Há muito que a grande maioria das escolas do primeiro ciclo fecharam pela falta de crianças. Em muitas aldeias já se conta quem será o próximo a morrer e calcula-se com uma previsibilidade assustadora quando a aldeia vai capitular pela partida do último habitante. Raramente nasce uma criança e os sinos poucas vezes tocam festivamente para os batizados, mas tocam com excessiva frequência a finados.

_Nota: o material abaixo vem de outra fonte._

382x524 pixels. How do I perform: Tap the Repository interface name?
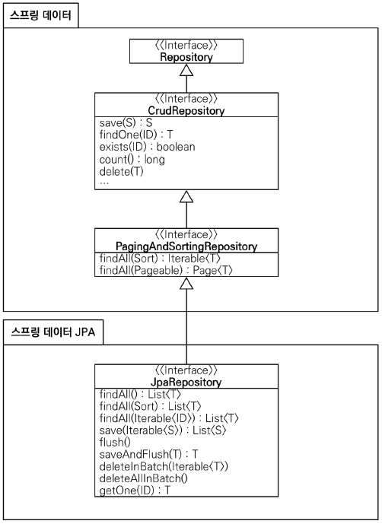(x=186, y=56)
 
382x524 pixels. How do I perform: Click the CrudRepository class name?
(x=186, y=110)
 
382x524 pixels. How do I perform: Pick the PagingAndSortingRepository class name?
(x=186, y=246)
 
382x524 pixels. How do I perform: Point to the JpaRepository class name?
(x=186, y=382)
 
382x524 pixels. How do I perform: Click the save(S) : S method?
(x=126, y=123)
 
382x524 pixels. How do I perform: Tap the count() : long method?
(x=132, y=160)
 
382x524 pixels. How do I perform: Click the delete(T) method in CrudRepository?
(x=120, y=172)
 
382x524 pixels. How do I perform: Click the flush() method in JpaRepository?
(x=115, y=442)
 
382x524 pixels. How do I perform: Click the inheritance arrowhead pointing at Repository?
(x=186, y=70)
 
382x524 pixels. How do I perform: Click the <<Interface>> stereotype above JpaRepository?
(x=186, y=371)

Contudo, abundam as magníficas teses sobre o desenvolvimento e sustentabilidade do nordeste. Com frequência vou a seminários e congressos onde se afirma que o nordeste tem futuro. Doutos oradores dissertam sobre medidas inovadoras para combater a desertificação e promover o povoamento. Às vezes quase acredito que eu vivo na caverna da alegoria de Platão e só vejo as sombras do mundo exterior, enquanto iluminadas personalidades vivem realmente no exterior desenvolvendo magníficas teorias, garantindo os apoios necessários para salvar uma região do interior que morre paulatinamente.

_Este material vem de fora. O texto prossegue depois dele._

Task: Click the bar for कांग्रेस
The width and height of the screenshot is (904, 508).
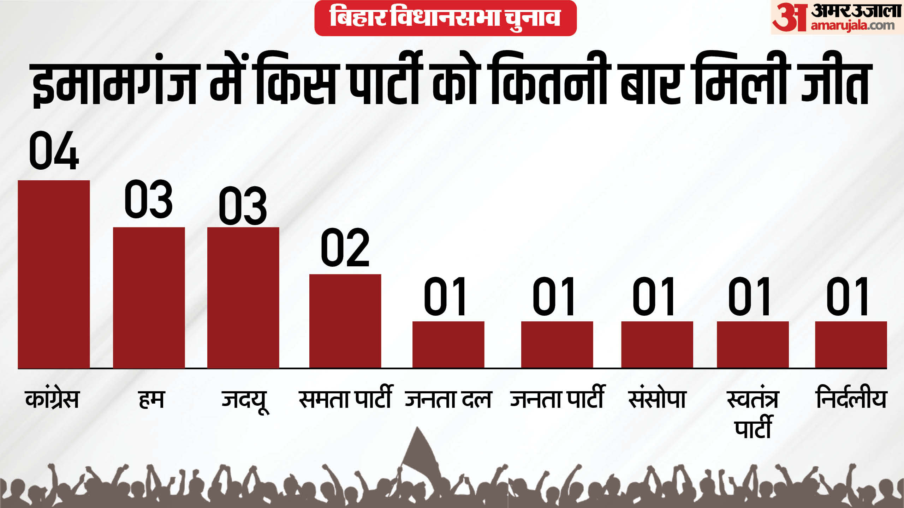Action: click(54, 274)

É difícil acreditar no futuro da nossa terra, mas temos que agarrar a esperança, muito mais agora que a investigadora Isabel Ferreira, com centenas de artigos científicos publicados, “que exerceu funções de vice-presidente do Instituto Politécnico de Bragança, foi diretora do Centro de Investigação de Montanha, doutorada na área da Química e licenciada em Bioquímica” é a atual Secretária de Estado da Valorização do Interior. Talvez ela seja capaz de ajudar a enxugar as lágrimas de tantos idosos, a semear sorrisos de esperança, a criar investimento, a transformar a teoria numa prática criadora de riqueza que todos desejamos para que as nossas aldeias, vilas e cidades se povoem de casais, de crianças e jovens com futuro.
Entretanto acendemos o lume, afagamos a esperança nos homens e nas instituições e esperamos que nenhum vizinho morra esta noite de tristeza, velhice e abandono.